Top of INPUT DATA

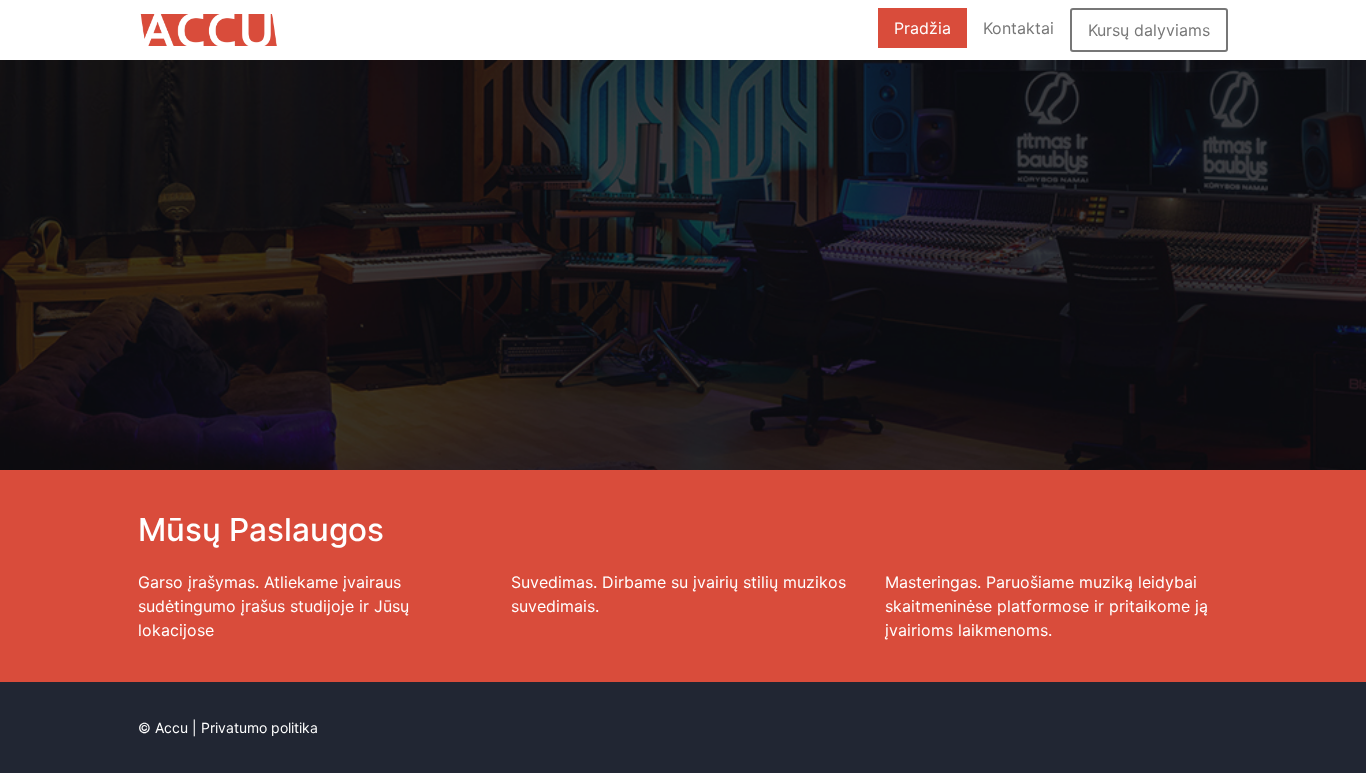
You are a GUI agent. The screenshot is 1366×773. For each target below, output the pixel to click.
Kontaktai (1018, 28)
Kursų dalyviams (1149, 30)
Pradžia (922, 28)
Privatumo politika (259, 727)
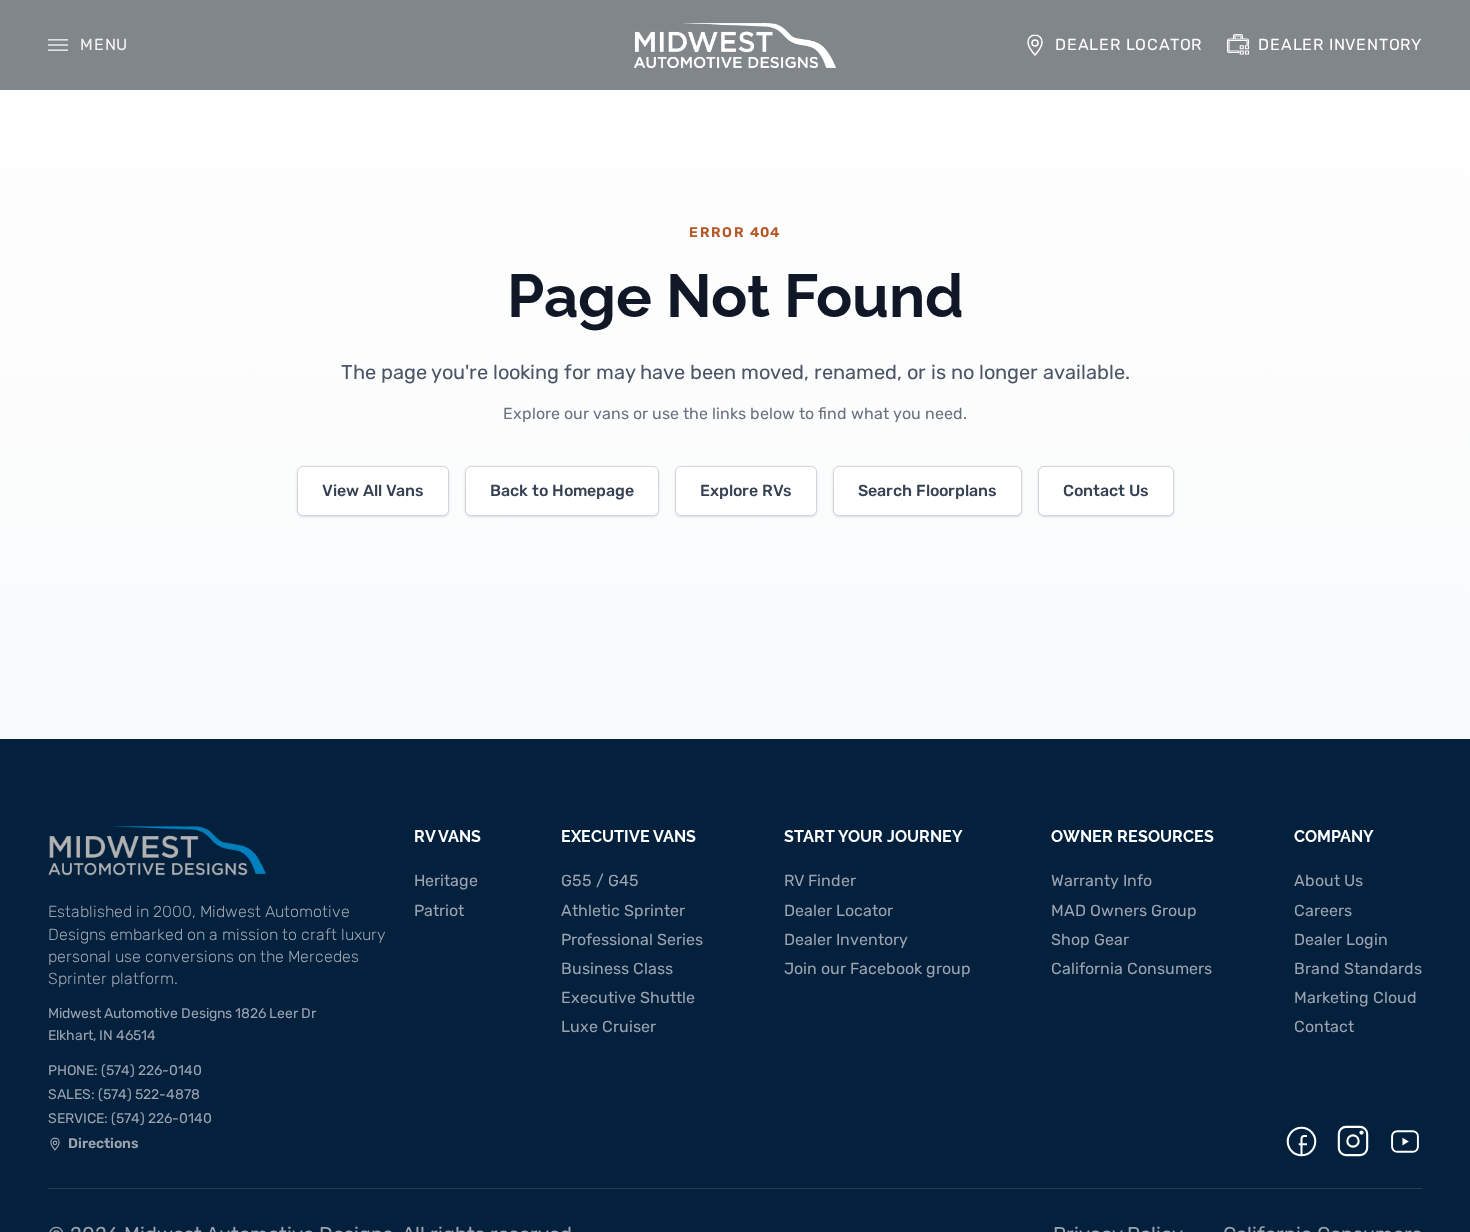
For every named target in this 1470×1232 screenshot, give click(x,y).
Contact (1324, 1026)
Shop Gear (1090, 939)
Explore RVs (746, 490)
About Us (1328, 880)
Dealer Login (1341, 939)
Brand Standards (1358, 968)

Bottom of INPUT DATA
Top of INPUT DATA

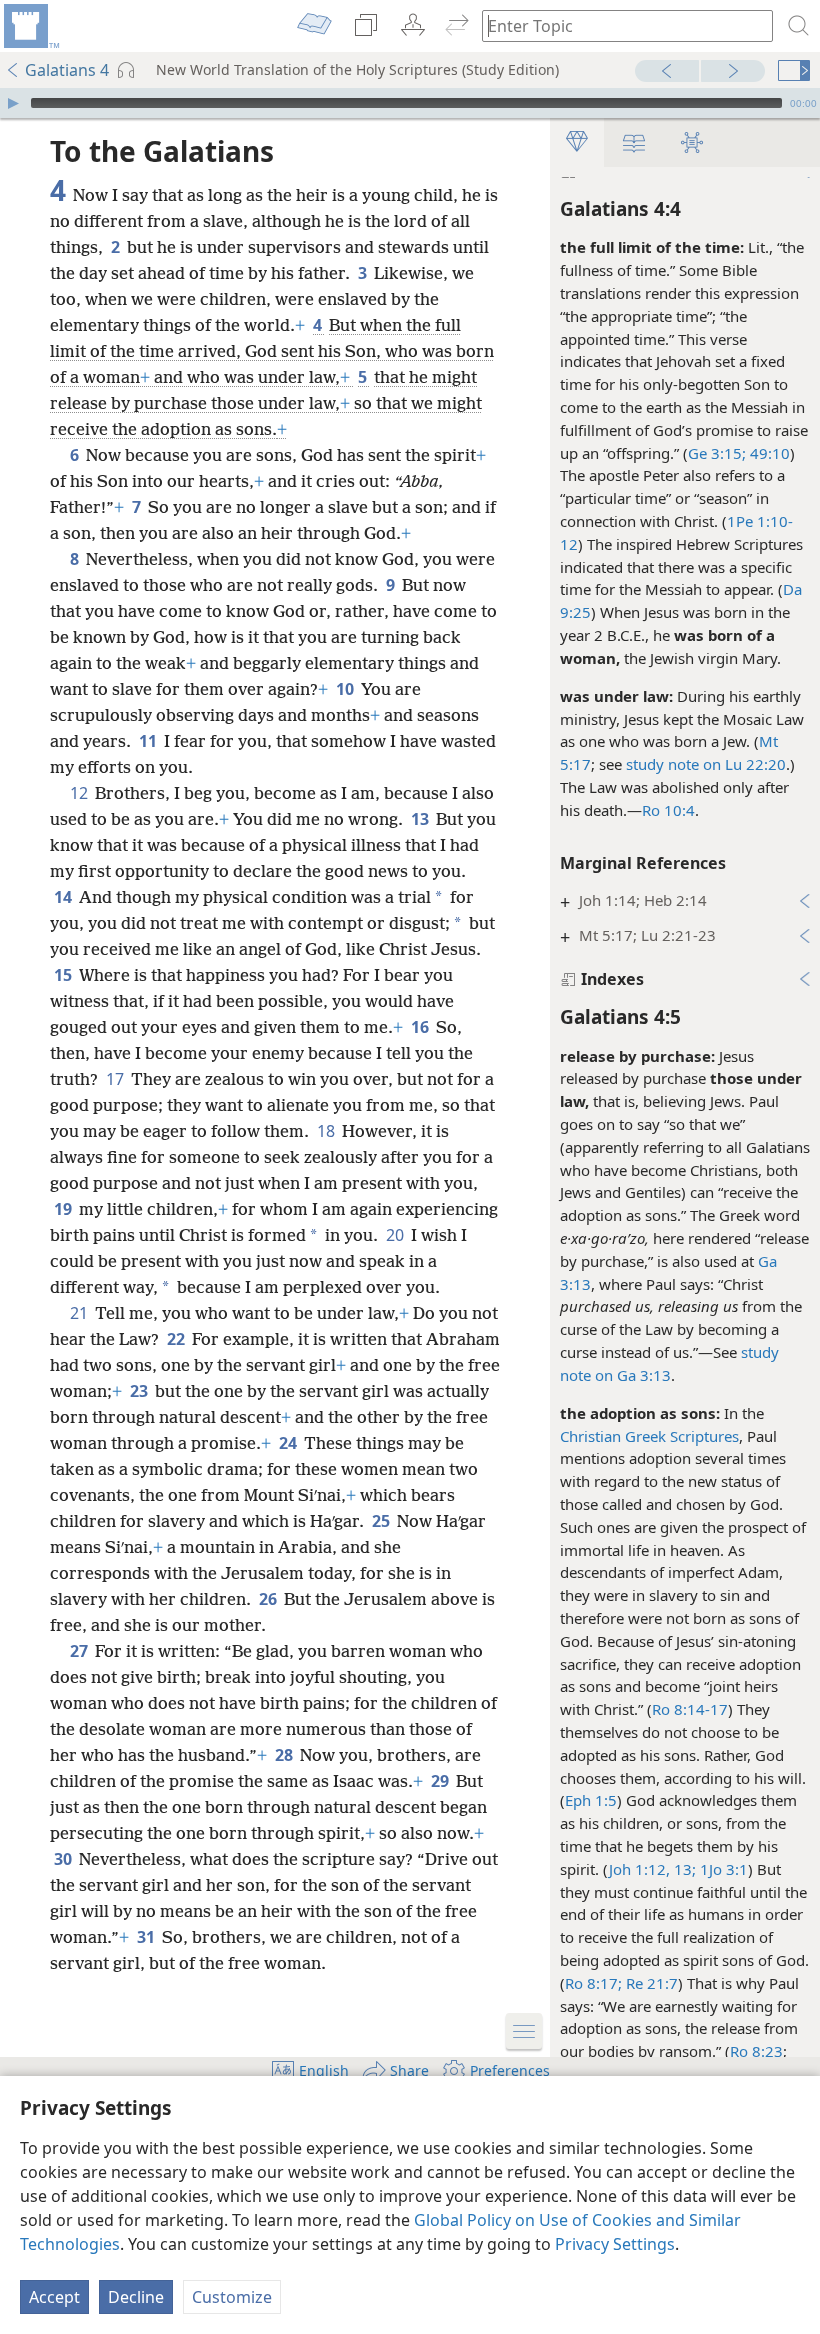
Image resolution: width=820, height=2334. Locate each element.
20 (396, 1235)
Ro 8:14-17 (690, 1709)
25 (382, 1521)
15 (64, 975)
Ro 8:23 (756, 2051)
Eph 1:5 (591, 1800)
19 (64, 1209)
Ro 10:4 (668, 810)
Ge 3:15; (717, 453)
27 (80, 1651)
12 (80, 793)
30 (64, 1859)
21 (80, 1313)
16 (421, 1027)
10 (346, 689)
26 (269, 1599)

Bottom of INPUT DATA

- [REQUIRED ACTION] No picture is to be printed. Output exactly the lines above from the line containing "Kontaktai (1018, 28)" through the line containing "Brand Standards (1358, 968)".

- [EXERCISE OUTPUT]
Kontaktai (1018, 28)
Kursų dalyviams (1149, 30)
Pradžia (922, 28)
Privatumo politika (259, 727)
For every named target in this 1470×1232 screenshot, give click(x,y).
Contact (1324, 1026)
Shop Gear (1090, 939)
Explore RVs (746, 490)
About Us (1328, 880)
Dealer Login (1341, 939)
Brand Standards (1358, 968)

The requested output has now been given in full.